Pain point about Mercurial: Everytime you want to do something fancy, you have to enable a plugin (not just you, but every developer will have to do this on their machine).
- Good book: http://progit.org/book/
- Good book: http://book.git-scm.com/
- Nice cheat sheet: https://git.wiki.kernel.org/index.php/GitCheatSheet
- Starter kit: http://gitready.com/
- A good Git talk by Schwartz for Google: http://www.youtube.com/watch?v=8dhZ9BXQgc4
- Linus' more fluffy Git talk for Google: http://www.youtube.com/watch?v=4XpnKHJAok8
- Intro for CS students: http://www-cs-students.stanford.edu/~blynn/gitmagic/
- Potential Git management tool: http://code.google.com/p/gerrit/ used by Android
- Distributed vs centralized repo: http://www.infoq.com/articles/dvcs-guide
- Frequently used Git commands: http://wiki.sourcemage.org/Git_Guide
Comparing Git and Mercurial:
- Nice: http://gitvsmercurial.com/
- GStreamer's discussion on switching to Git: http://gstreamer-devel.966125.n4.nabble.com/GStreamer-switching-to-git-td966534.html
- Another "Why we chose git": http://unethicalblogger.com/node/198
If you read this far, here's the bottom line: Git and Mercurial have been around for five years now, and are ready for the mainstream. Going distributed will shake up and change your whole way of dealing with iterations, releasing, testing and developing (for the better). Start understanding them now, and start using them for your internal code.

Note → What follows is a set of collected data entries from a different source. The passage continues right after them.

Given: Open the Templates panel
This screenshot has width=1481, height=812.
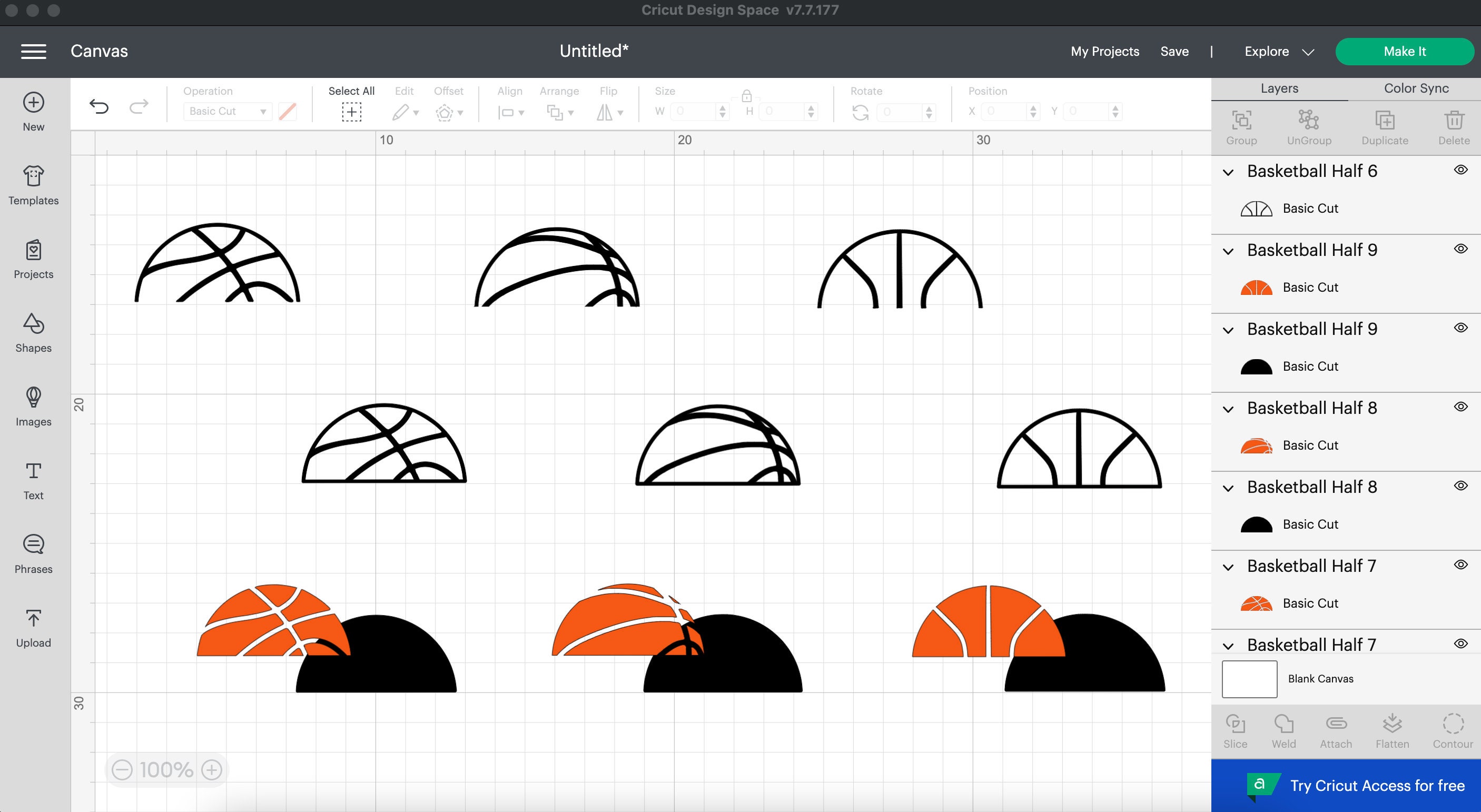Looking at the screenshot, I should pos(33,185).
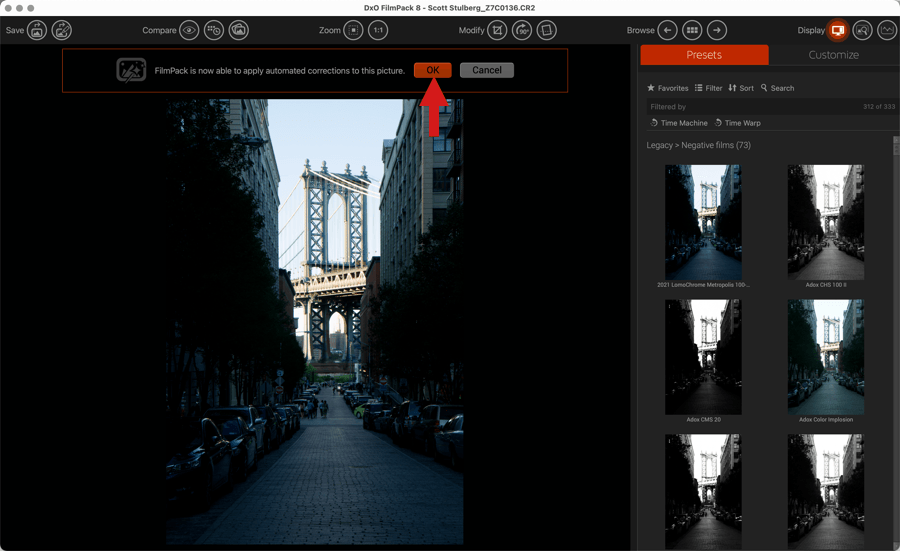Rotate the image 90 degrees
Viewport: 900px width, 551px height.
(522, 31)
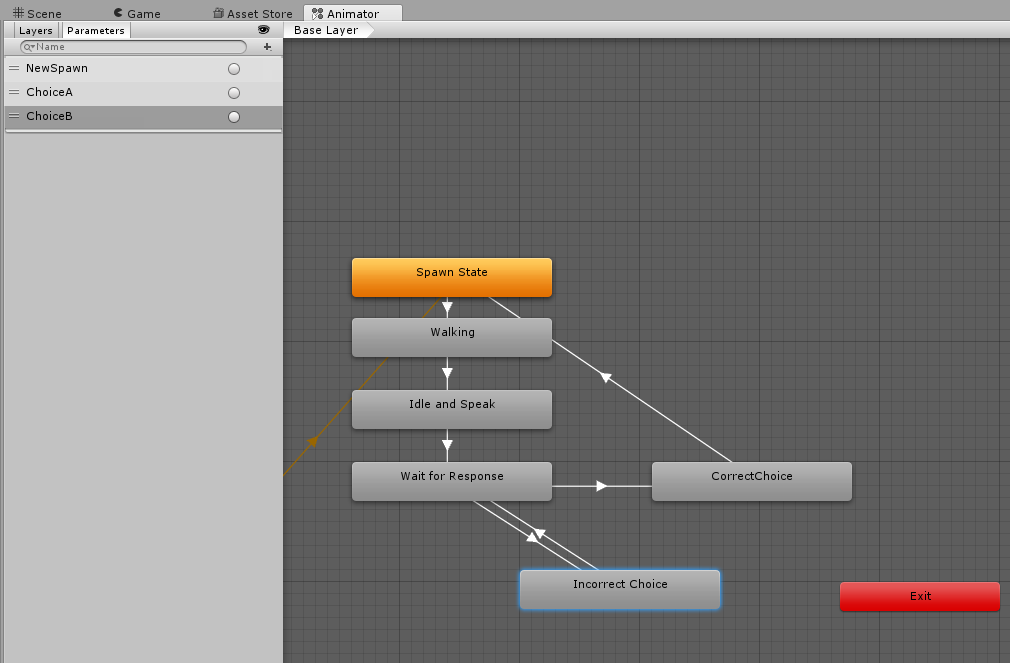Select the Wait for Response state

pos(452,482)
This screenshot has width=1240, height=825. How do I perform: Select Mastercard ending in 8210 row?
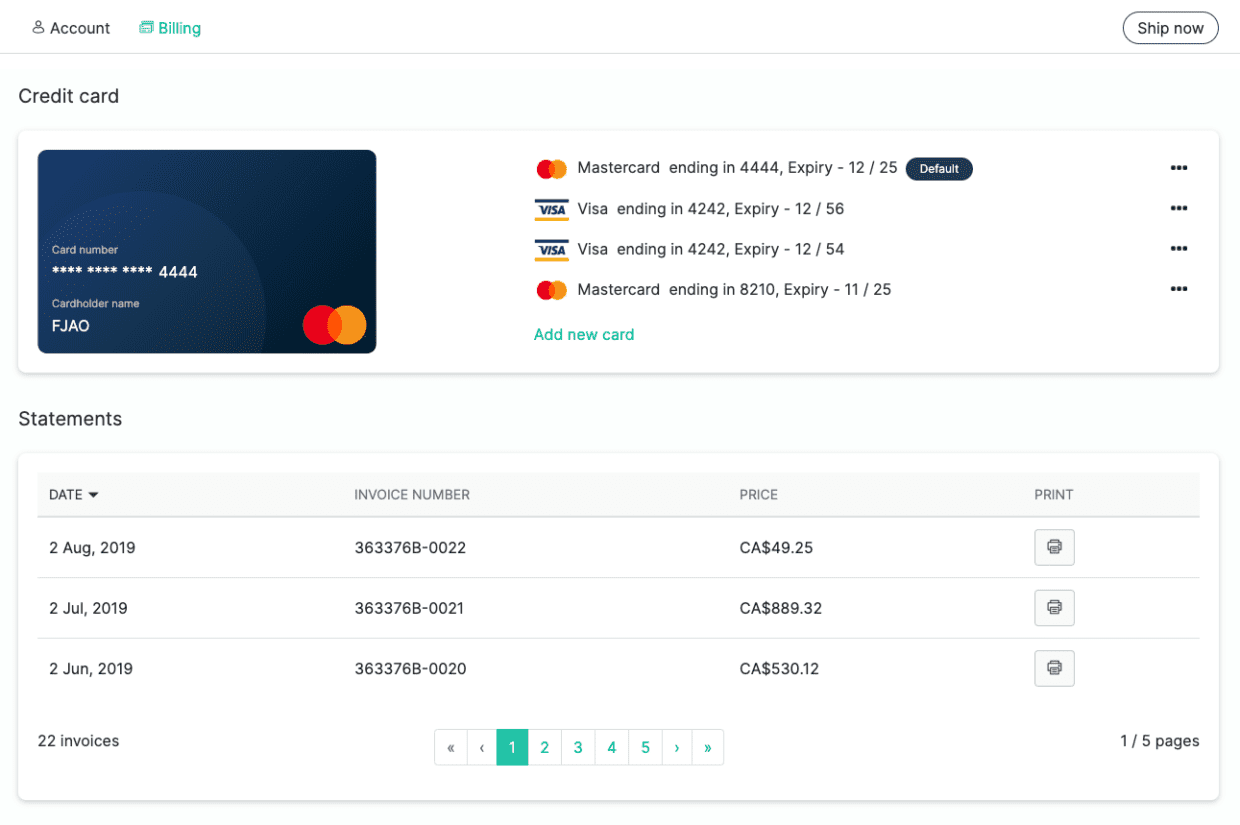pyautogui.click(x=733, y=290)
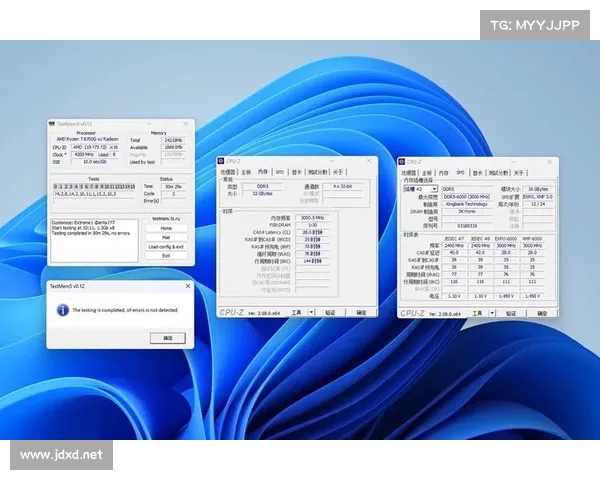Click the Mail button in TestMem5

[166, 237]
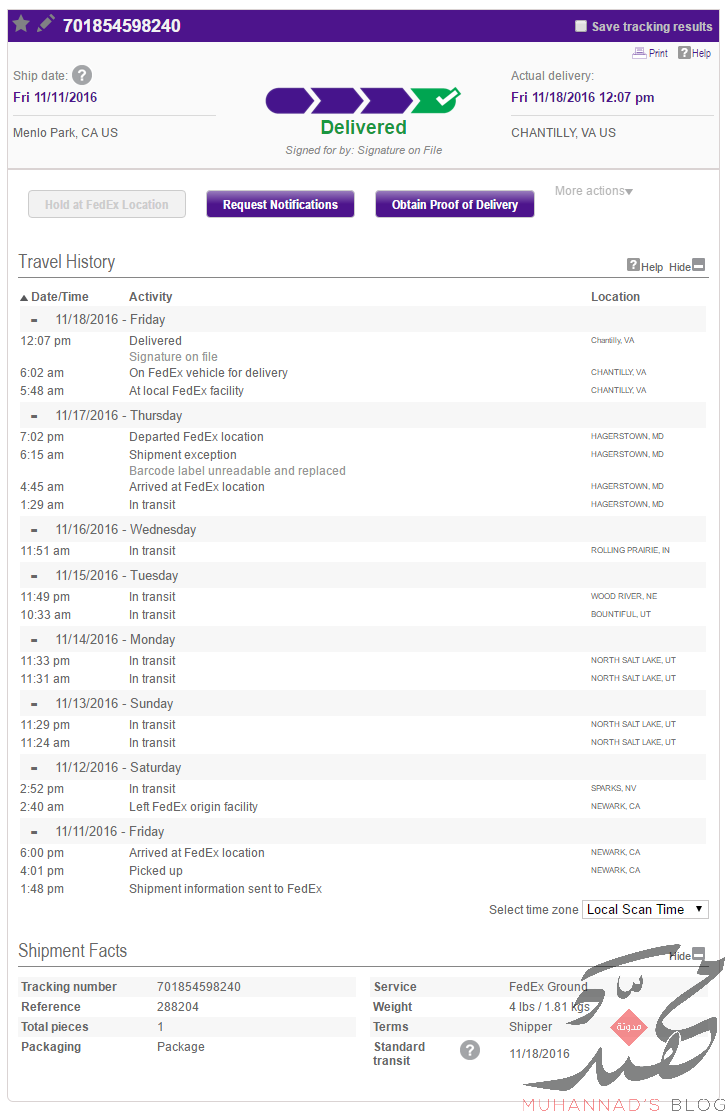Click Standard transit question mark icon
The height and width of the screenshot is (1111, 725).
coord(470,1050)
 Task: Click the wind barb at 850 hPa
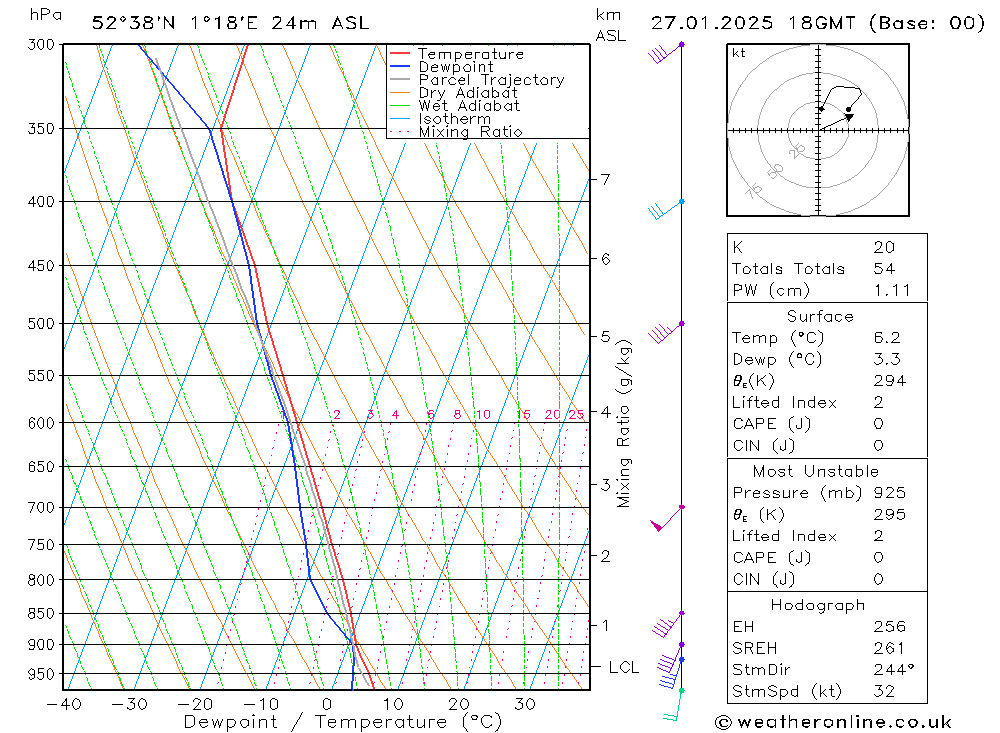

I might repeat the core message of this in a future blog post, but for now, please read Joel Spolsky's reasoning in his Mercurial how-to.
Disclaimer: These notes were lashed together creating an internal presentation. I cannot vouch for their correctness. Please double-check the facts before going into an argument armed with anything from this post. Sorry that I haven't done proper source-referral.